Il y a quelques années, traversant la salle de sport que j'avais investie avec mes élèves de petite section, un collègue lance comme une galéjade : « Ah, c'est le moment du n'importe quoi pour la classe de Jean. » La galéjade est par essence ambivalente. C'est une plaisanterie pour faire passer une opinion. Rituellement, on répond par un sourire imperturbable qui n'interdit pas de raisonner en son for intérieur. Ici, il s'agissait de théoriser pour justifier une pratique physique peu orthodoxe dans la tradition de l'Education Nationale. Le formatage institutionnel voudrait que, dès la petite section, toute activité scolaire soit inscrite dans une programmation de progressions où chaque séance fasse l'objet d'une fiche de préparation. Déconcerté par mes pratiques éducatives de la pédagogie du bon sens de Célestin Freinet, ce collègue n'y trouvait plus ses repères. Les élèves ne s'adonnaient pas à un exercice collectif identique pour tous et régi par une consigne délimitant précisément la gestuelle. La salle, le matériel étaient investis selon un mode dont l'ordre était difficilement perceptible pour le néophyte. J'avais avancé la structure d'escalade, installé quelques tapis, imaginé un toboggan, sorti le trampoline, improvisé quelques bascules, tendu une cabane reliée à son tunnel ombilical. Pendant que je dressais le décor, mettant en scène les instruments, assis en rang d'oignon, les enfants attendaient patiemment en m'écoutant décrire les usages possibles et les recommandations. A mon signal, ils se répandaient dans la salle. A leur tour de s'activer. Je me posais pour les observer, encourager l'un, rappeler les règles de sécurité à un autre, gérer un conflit entre deux autres, donner un conseil ou aider un dernier. Ici point de performance à atteindre, de compétition entre équipes, de geste décomposé et certainement pas d'ennui. C'est un peu notre petit parc comme il en manque tant dans notre ville. Un parc où l'on se retrouve pour jouer ensemble, faire attention aux autres, ne pas leur sauter dessus, ne pas les bousculer. On n'y crie pas plus que ça. On y joue régulièrement tout au long de l'année. Avec des variantes. Parfois la cabane fait place à des planches à roulettes, on ajoute des cerceaux, des cordes à sauter pour suspendre et escalader. On saute de la structure de bois, d'abord des premiers échelons pour finir tout en haut en appelant le maître car on est fier qu'il nous regarde.

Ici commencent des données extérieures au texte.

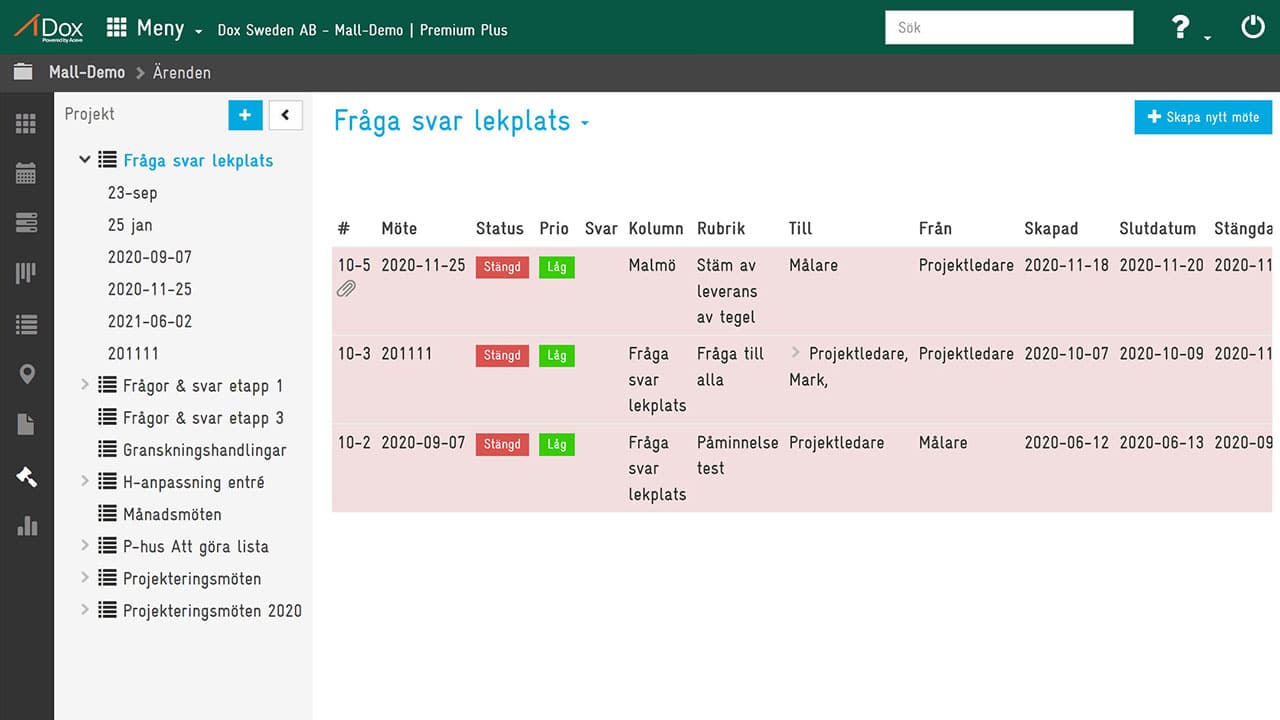Click the paperclip attachment icon on row 10-5
The width and height of the screenshot is (1280, 720).
[x=346, y=290]
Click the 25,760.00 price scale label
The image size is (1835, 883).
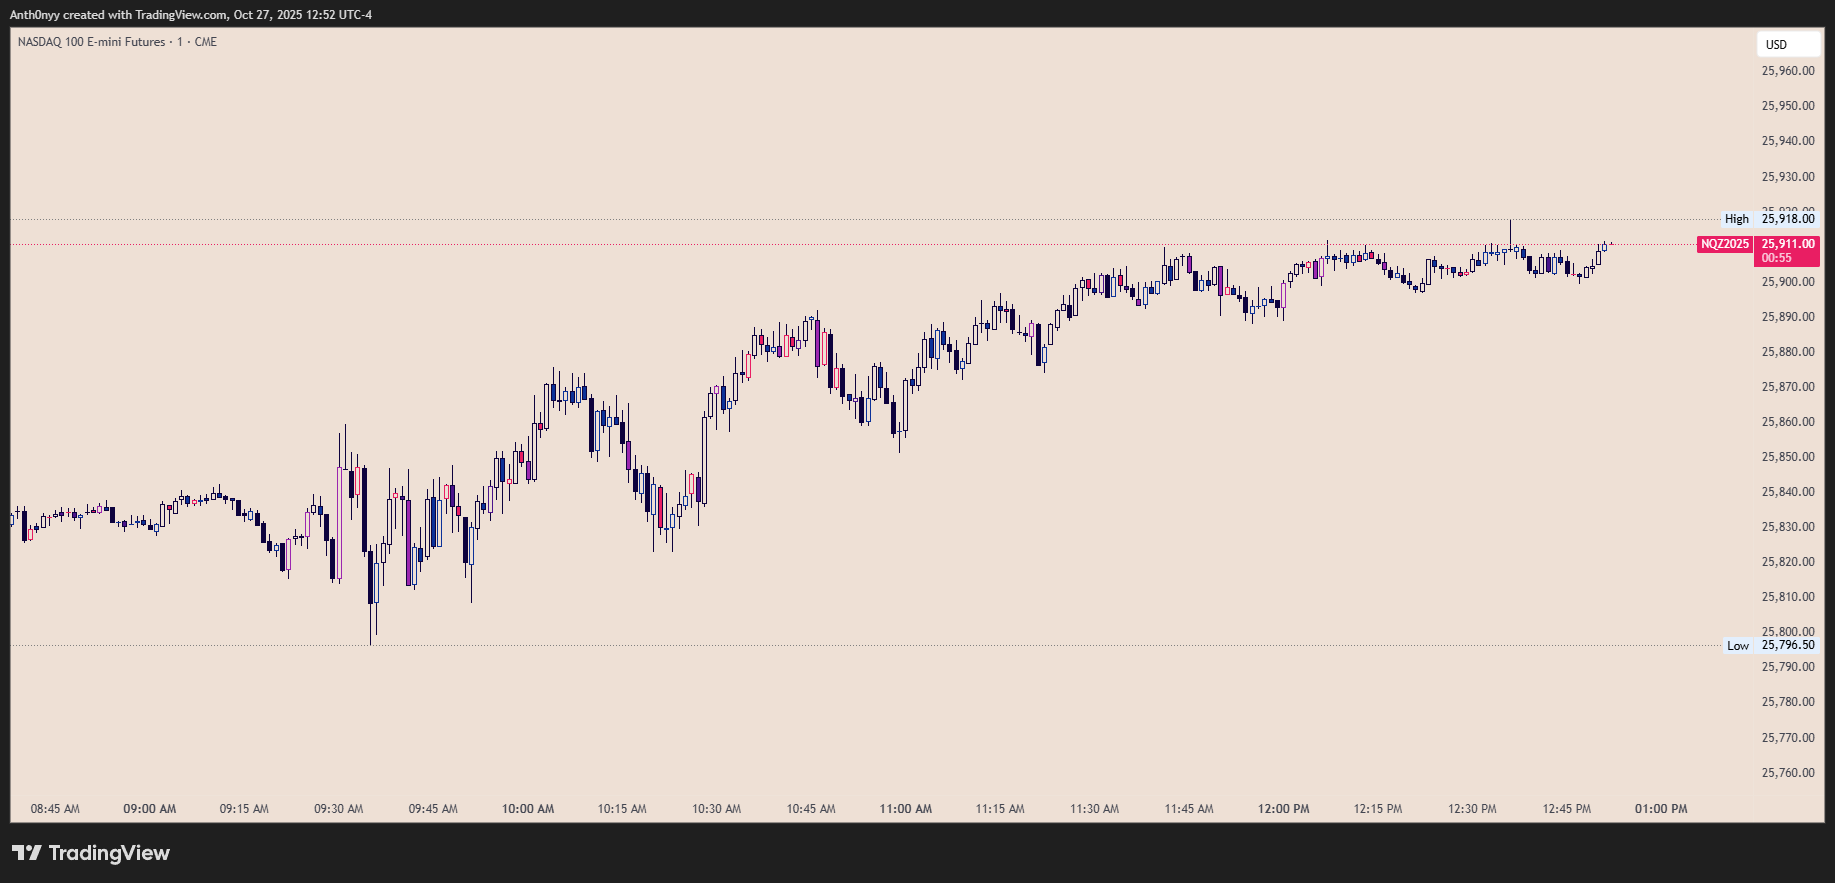tap(1788, 773)
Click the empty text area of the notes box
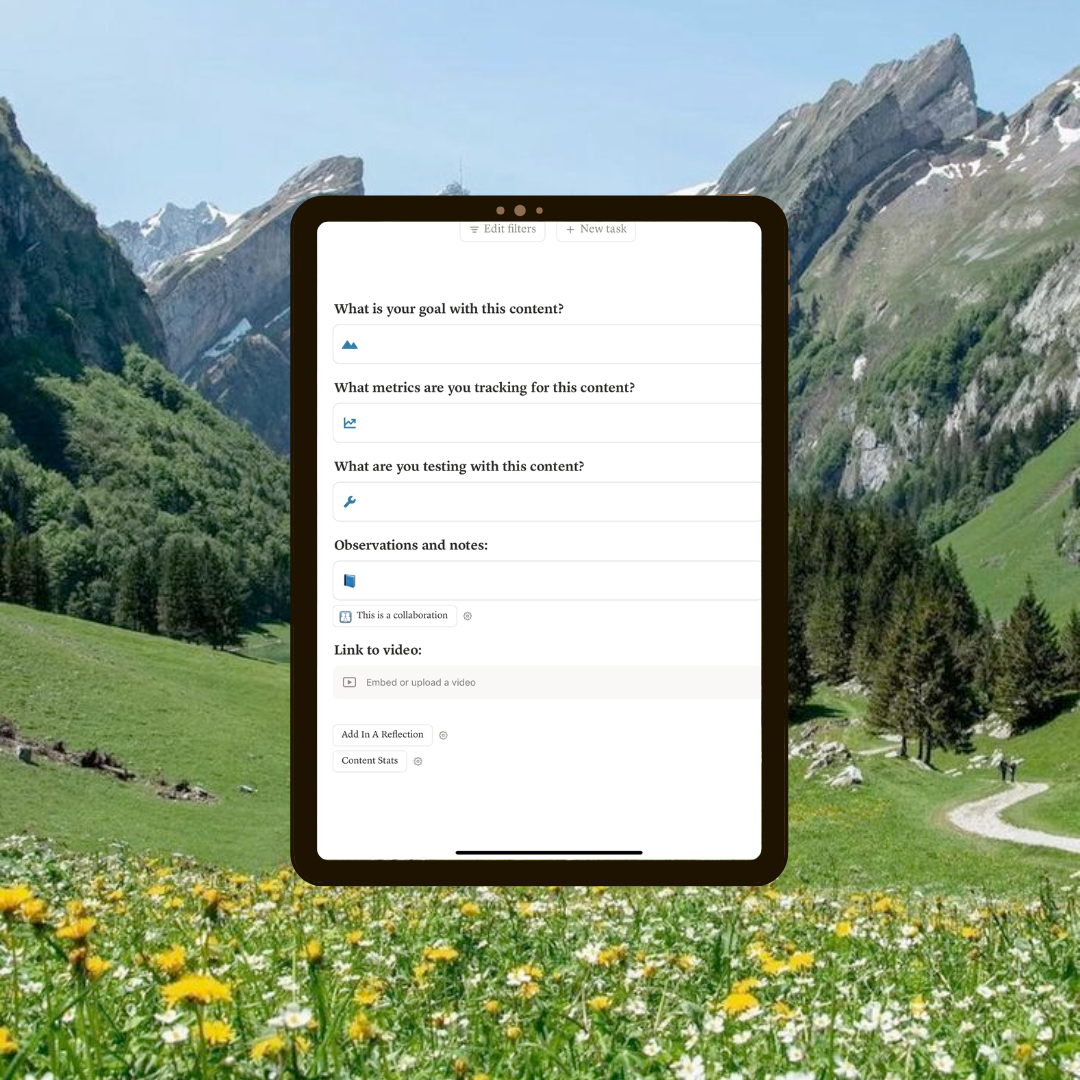The height and width of the screenshot is (1080, 1080). point(560,581)
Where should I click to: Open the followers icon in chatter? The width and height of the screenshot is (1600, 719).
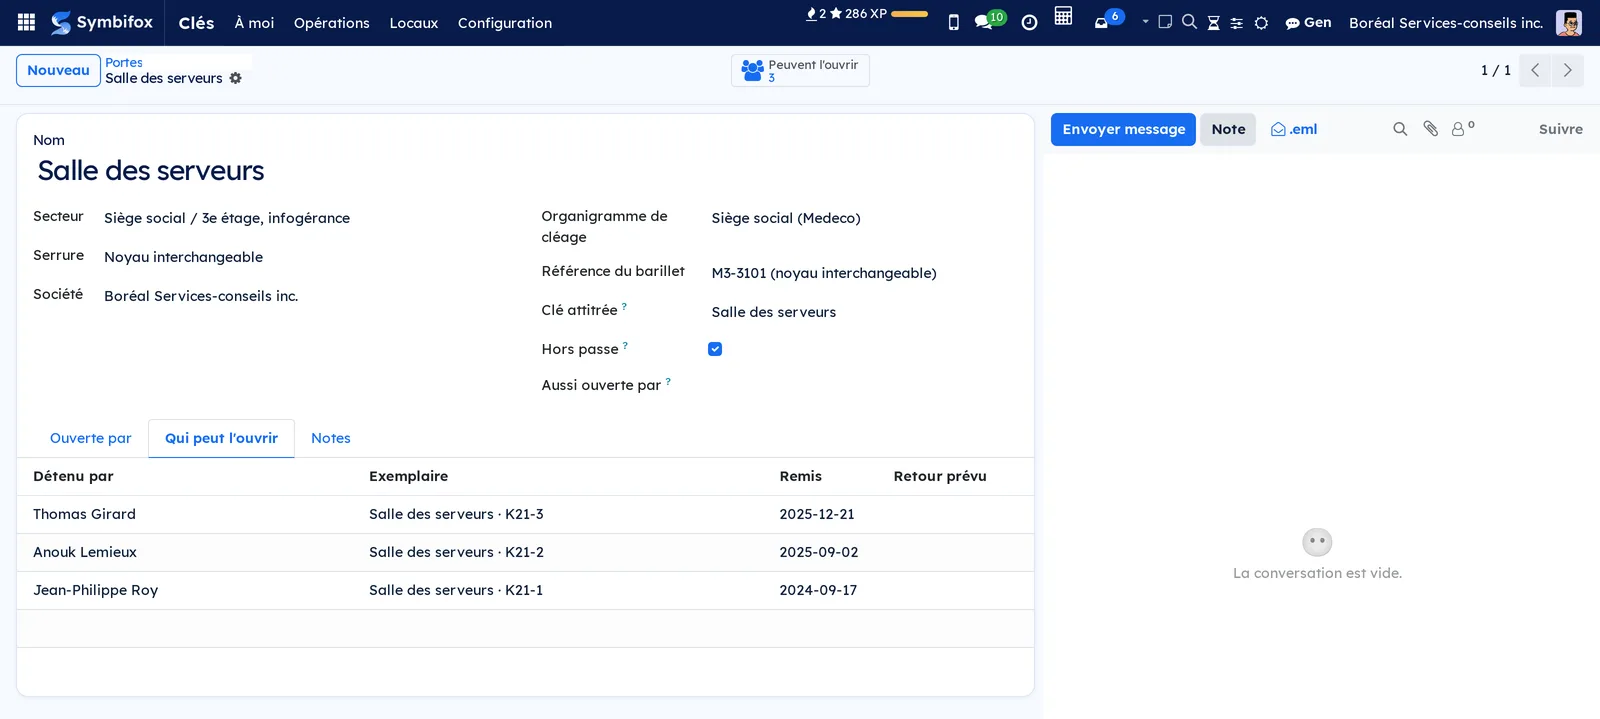(x=1463, y=128)
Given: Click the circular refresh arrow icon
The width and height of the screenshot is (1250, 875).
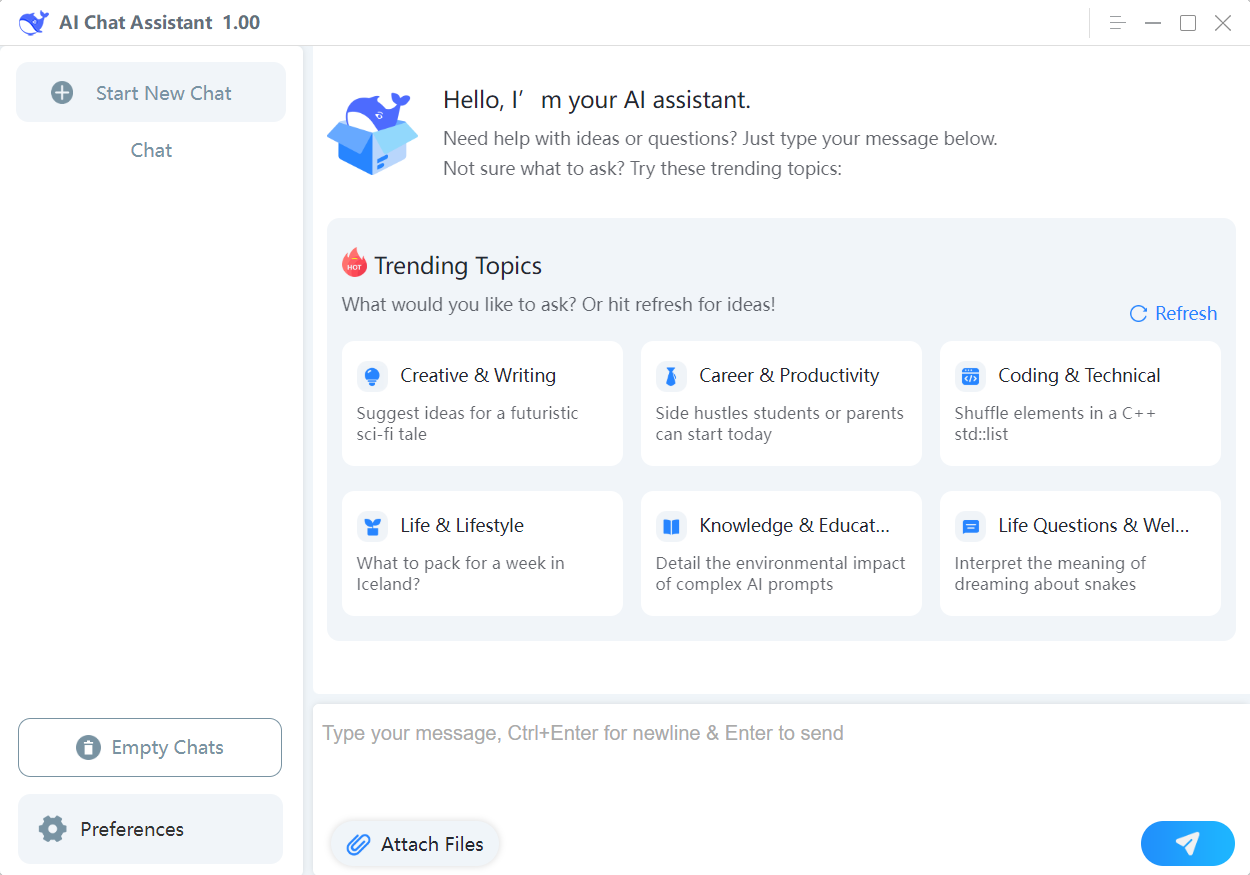Looking at the screenshot, I should coord(1137,313).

A d'autres moments, nous installons des parcours. Le maître, la première fois, puis, de plus en plus les enfants. Puis vient la période des constructions en volume à faire ensemble pour nous imaginer ensuite équipage d'un grand navire pris dans la tempête, luttant contre les vagues et menacés par les ailerons de requins imprévisibles. De temps en temps, nous ne jouons qu'aux ballons. Notre stock est suffisant pour assouvir le besoin de possession propre à cet âge. A la main, au pied, on les lance loin, contre le mur, le plafond, dans le panier, à un autre, sur le maître. Pour varier, nous prenons des balles. Ensuite, vient le tour des cerceaux, des foulards, des échasses, des cordes à sauter.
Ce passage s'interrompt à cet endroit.